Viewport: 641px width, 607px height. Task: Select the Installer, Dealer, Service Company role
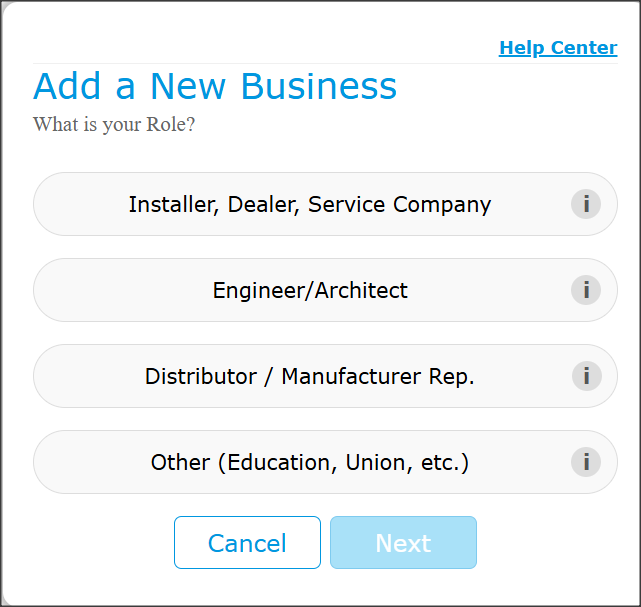[310, 204]
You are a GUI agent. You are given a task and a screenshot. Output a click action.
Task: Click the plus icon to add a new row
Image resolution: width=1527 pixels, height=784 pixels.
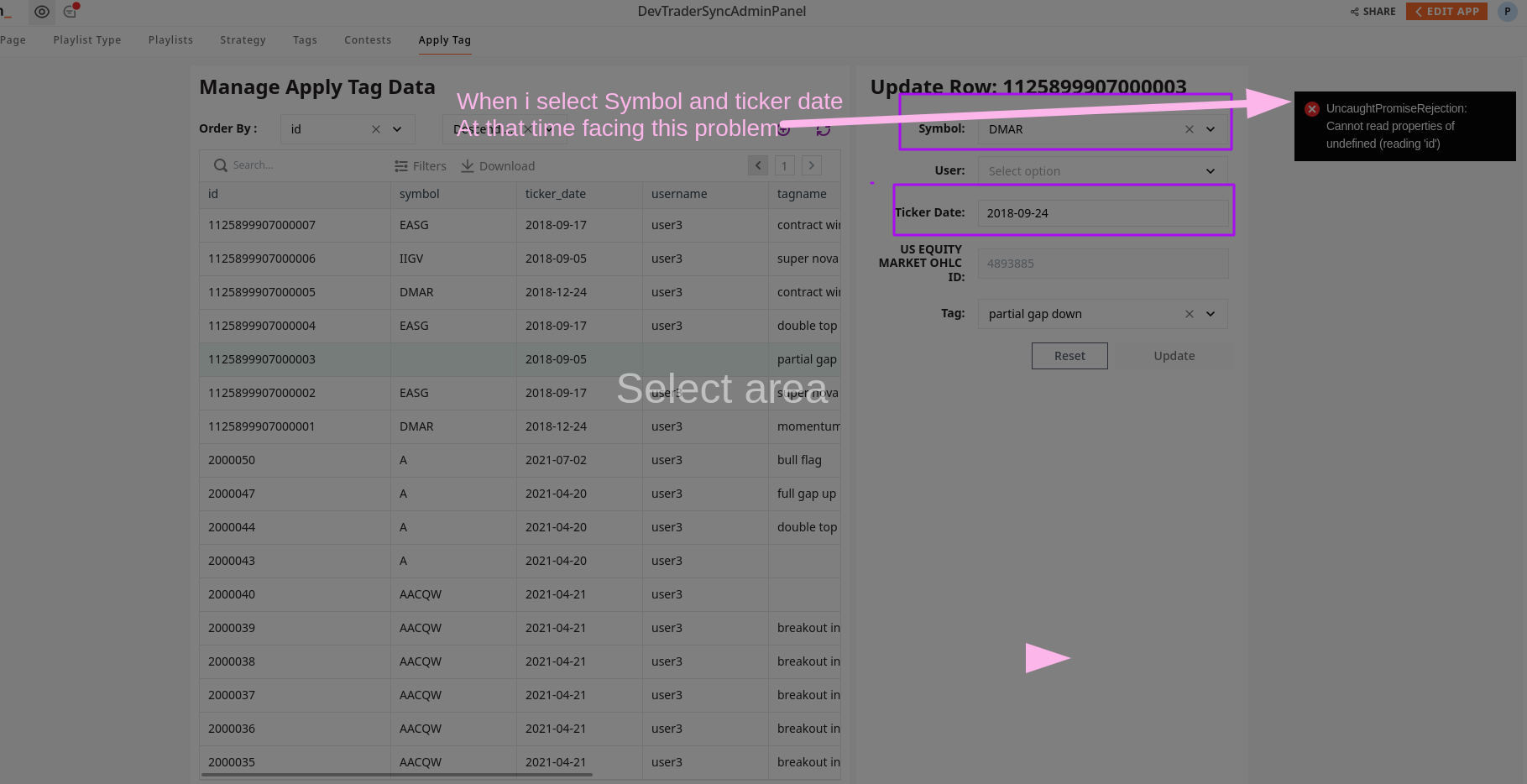tap(782, 129)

What is needed: Copy out every one of the lines above word for word, leaving the pictures out.

Solved problem:
Viewport: 641px width, 607px height. Task: Select the Installer, Dealer, Service Company role
[310, 204]
You are a GUI agent. You are given a task and a screenshot. Output a click action.
Task: Click the plus icon to add a new row
Image resolution: width=1527 pixels, height=784 pixels.
tap(782, 129)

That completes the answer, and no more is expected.